Short task a: In the forum thread on FreeBSD binary updates, to which release did Thorny finally upgrade?

But i can patch another 8.0 machine, but it is 8.0-RELEASE. Is this a known problem? Is there a workaround?

Greetings,
Thorny


----------



## mix_room (Dec 14, 2010)

Known problem. 

http://www.freebsd.org/doc/handbook/updating-freebsdupdate.html



> Note: Binary updates are available for all architectures and releases currently supported by the security team;



8.0-STABLE is not one of the branches supported. -STABLE is a development branch in any case.


----------



## Thorny (Dec 14, 2010)

Hm... is there a easy possibility to upgrade from 8.0-STABLE to 8.0-RELEASE?


----------



## SirDice (Dec 14, 2010)

Don't. Use the source update to update to 8.1-RELEASE. From there you can use freebsd-update again.

-STABLE is not a development version, -CURRENT is the development version.


----------



## Thorny (Dec 14, 2010)

You mean, i should get the latest sources for 8.1-RELEASE and do:
http://www.freebsd.org/doc/handbook/makeworld.html
?


----------



## SirDice (Dec 14, 2010)

I'm assuming you did it before. You are running -STABLE and the only way to get that is by doing a source update.


----------



## Thorny (Dec 14, 2010)

SirDice said:
			
		

> I'm assuming you did it before. You are running -STABLE and the only way to get that is by doing a source update.


No - i used an installation-cd i downloaded from freebsd.org the day 8.0 was released. The system was a fresh installation and wasn't manipulated since than.
I believe i even have the cd-iso in my archive.


----------



## SirDice (Dec 14, 2010)

Thorny said:
			
		

> No - i used an installation-cd i downloaded from freebsd.org the day 8.0 was released. The system was a fresh installation and wasn't manipulated since than.
> I believe i even have the cd-iso in my archive.



The install CDs install a -RELEASE version, not -STABLE. You may have downloaded a -STABLE snapshot though, but I don't think they were available for 8.0-STABLE when 8.0-RELEASE came out.

In any case, the handbook section you posted will show you how to do it.


----------



## DutchDaemon (Dec 14, 2010)

Thorny said:
			
		

> Hm... is there a easy possibility to upgrade from 8.0-STABLE to 8.0-RELEASE?



For the record: that would be a _downgrade_. The x.y-STABLE tree is ahead of x.y-RELEASE. You can source-upgrade to 8.1-RELEASE, or even wait for 8.2-RELEASE, and then skip back to using freebsd-update again, as stated.


----------



## Thorny (Dec 15, 2010)

Ok - thanks for your help. I've upgraded it the manual way to 8.1-RELEASE. Problem solved.


----------

Provided records:
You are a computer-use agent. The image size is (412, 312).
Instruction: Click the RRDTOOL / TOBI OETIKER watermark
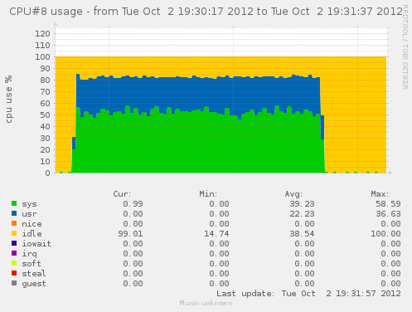point(405,47)
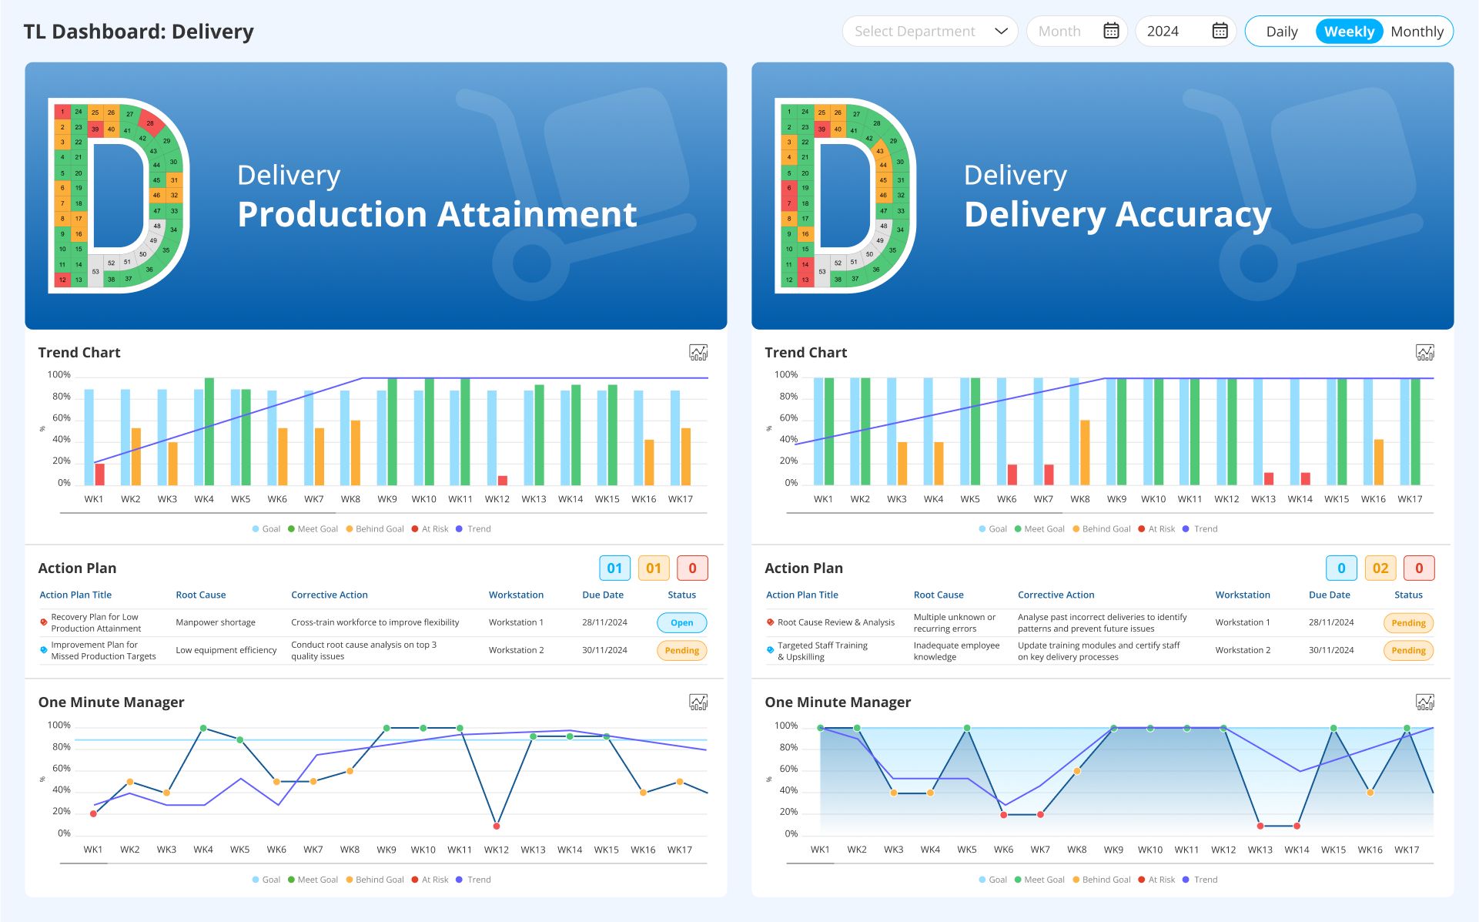Viewport: 1479px width, 922px height.
Task: Open the Select Department dropdown
Action: point(929,32)
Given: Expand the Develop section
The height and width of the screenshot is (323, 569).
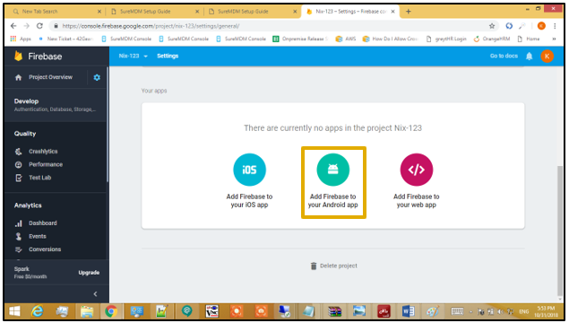Looking at the screenshot, I should pyautogui.click(x=56, y=105).
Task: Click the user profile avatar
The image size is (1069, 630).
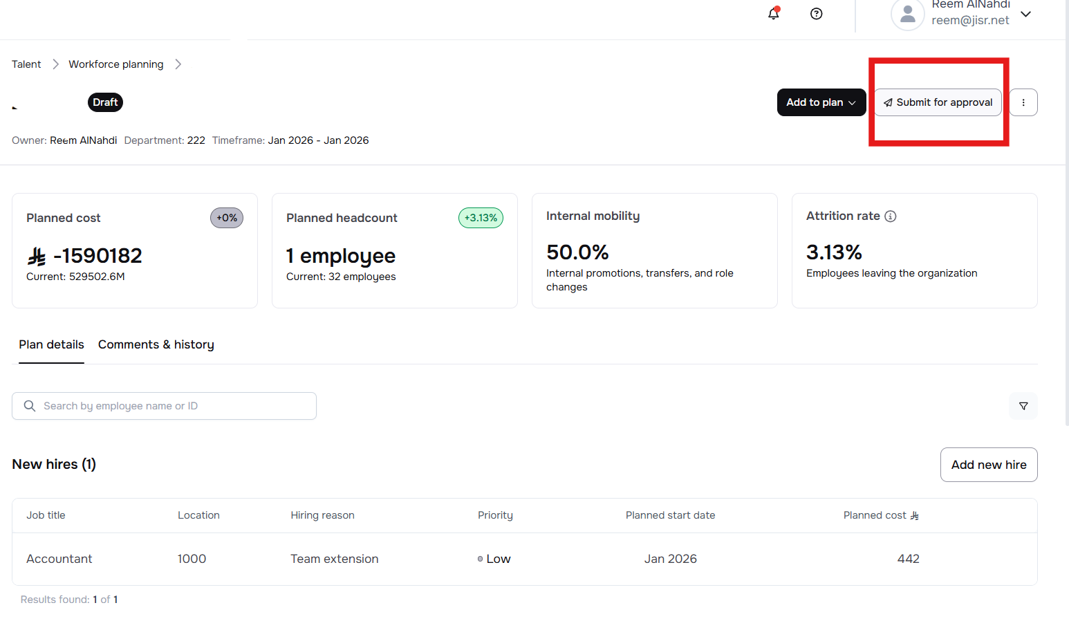Action: pos(907,15)
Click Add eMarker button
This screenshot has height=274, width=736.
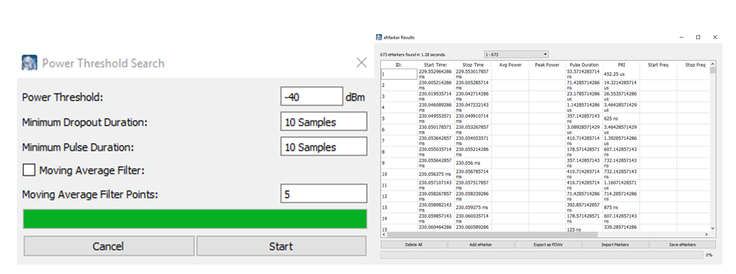click(x=481, y=245)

Short task b: Turn the lines of the listing, from the line containing "Click Add eMarker button" through the end of the listing, inclusive, into a numbered list, and leave the pictures out.

Final answer a: Thorny upgraded manually to 8.1-RELEASE.

Final answer b:
1. Click Add eMarker button
2. This screenshot has height=274, width=736.
3. click(x=481, y=245)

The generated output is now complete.